In this beautifully written YA tale, Bryony Allen takes us on a journey into the lonely world of bullied teenager Alice Turner, and the solace she finds in a strange little cafe called Otoli. The waitress who works there, Jenny (who always seems to be scrubbing at something on a tabletop whenever Alice enters) offers her apparently unconditional friendship, and seems to understand the despair Alice feels at being a social outcast at school.
However, Jenny's friendship is only apparently unconditional, and as the novel progresses we realise, along with Alice, that there is much more to her new-found friend than meets the eye.
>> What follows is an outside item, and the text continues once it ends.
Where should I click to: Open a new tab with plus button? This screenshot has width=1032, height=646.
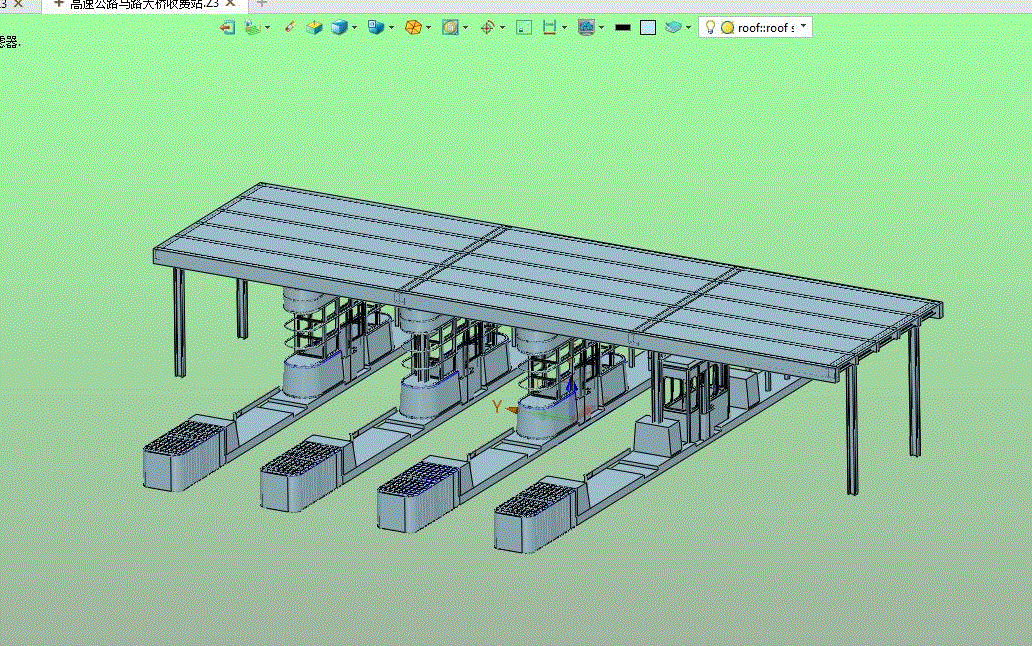[261, 3]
What I particularly loved about OTOLI is the way Bryony Allen draws the reader into Alice's world as inexorably as Alice herself is drawn into Jenny's. There's no spoiler in saying that a strong thread of the supernatural runs through the story, which Allen handles with a great subtlety and finesse which calls to mind the work of Susan Hill.
As the earlier review notes, Allen's own work as a teacher has clearly given her a profound and sympathetic understanding of the often tortuous journey from childhood to adulthood. OTOLI deserves to find a wide readership, and should certainly be in every school library.
An additional note: the book is published by the small indie press Pneuma Springs, and I was very impressed with the production quality. Not one typo in the entire book, which is more than can be said for many big publishers.
Highly recommended on all counts.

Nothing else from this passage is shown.